Exercise details:
State how many lines below hold the word "computer". Give that number and no other text.

Extracted data entries:
****************************************
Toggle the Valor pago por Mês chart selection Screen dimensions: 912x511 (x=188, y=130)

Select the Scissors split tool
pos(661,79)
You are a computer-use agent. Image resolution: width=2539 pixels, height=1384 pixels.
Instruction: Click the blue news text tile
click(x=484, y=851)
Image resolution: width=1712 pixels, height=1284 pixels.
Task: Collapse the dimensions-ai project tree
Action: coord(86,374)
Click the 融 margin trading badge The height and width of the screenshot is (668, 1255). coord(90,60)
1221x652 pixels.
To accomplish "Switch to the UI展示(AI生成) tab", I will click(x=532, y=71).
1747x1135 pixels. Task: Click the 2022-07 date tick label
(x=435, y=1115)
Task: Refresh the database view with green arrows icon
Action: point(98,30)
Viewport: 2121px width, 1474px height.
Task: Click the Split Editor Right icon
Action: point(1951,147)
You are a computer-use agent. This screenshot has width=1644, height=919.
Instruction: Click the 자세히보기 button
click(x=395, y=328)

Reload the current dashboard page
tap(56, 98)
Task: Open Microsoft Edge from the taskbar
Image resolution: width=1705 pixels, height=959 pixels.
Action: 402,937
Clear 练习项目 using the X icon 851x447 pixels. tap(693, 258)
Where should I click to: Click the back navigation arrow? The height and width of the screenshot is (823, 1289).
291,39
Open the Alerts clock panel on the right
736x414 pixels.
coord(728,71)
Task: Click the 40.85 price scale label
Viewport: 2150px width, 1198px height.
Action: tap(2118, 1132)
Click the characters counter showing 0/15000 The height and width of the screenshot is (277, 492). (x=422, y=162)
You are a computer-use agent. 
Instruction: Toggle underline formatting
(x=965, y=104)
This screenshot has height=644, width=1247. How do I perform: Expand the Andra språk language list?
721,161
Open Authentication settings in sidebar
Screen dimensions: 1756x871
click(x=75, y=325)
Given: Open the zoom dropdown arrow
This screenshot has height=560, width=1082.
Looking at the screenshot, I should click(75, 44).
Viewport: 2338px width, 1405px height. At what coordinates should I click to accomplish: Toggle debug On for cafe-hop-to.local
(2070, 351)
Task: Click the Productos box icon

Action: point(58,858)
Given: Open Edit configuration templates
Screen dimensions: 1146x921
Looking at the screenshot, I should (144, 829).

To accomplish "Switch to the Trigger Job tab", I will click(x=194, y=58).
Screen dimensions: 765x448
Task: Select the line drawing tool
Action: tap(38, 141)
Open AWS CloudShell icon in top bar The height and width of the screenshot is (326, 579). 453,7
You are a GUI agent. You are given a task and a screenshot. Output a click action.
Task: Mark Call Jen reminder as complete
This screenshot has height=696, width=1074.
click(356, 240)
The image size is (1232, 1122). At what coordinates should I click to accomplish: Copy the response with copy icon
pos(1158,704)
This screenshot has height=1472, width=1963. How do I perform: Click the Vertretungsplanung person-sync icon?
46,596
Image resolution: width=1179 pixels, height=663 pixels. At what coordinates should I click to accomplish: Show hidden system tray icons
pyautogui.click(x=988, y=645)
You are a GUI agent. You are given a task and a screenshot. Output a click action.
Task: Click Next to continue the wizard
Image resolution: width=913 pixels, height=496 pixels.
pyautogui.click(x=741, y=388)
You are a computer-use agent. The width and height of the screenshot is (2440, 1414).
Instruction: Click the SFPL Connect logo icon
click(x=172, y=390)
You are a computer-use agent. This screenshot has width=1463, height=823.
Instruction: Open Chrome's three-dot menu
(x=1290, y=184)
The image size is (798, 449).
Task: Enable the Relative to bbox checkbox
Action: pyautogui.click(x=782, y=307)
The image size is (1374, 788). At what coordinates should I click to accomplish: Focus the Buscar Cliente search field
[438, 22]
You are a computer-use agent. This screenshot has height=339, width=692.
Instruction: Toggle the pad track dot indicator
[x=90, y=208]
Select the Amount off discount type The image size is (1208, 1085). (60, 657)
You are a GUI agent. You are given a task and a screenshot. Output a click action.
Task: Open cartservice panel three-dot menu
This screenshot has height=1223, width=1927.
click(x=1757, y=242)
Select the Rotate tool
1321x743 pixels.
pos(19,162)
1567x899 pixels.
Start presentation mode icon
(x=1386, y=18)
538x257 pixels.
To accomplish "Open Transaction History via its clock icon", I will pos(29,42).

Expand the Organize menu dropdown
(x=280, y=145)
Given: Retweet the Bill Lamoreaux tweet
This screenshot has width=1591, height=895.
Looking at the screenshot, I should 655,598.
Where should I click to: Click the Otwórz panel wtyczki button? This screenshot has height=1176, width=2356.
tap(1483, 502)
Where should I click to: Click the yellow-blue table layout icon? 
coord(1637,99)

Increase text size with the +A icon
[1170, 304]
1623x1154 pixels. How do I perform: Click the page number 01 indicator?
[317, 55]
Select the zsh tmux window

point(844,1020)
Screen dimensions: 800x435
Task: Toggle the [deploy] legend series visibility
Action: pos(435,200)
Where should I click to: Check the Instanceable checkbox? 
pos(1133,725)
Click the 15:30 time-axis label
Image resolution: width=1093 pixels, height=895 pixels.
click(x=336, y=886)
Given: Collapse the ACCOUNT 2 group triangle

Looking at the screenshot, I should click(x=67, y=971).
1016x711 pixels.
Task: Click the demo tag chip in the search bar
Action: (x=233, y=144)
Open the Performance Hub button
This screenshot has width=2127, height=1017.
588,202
****************************************
Response box:
6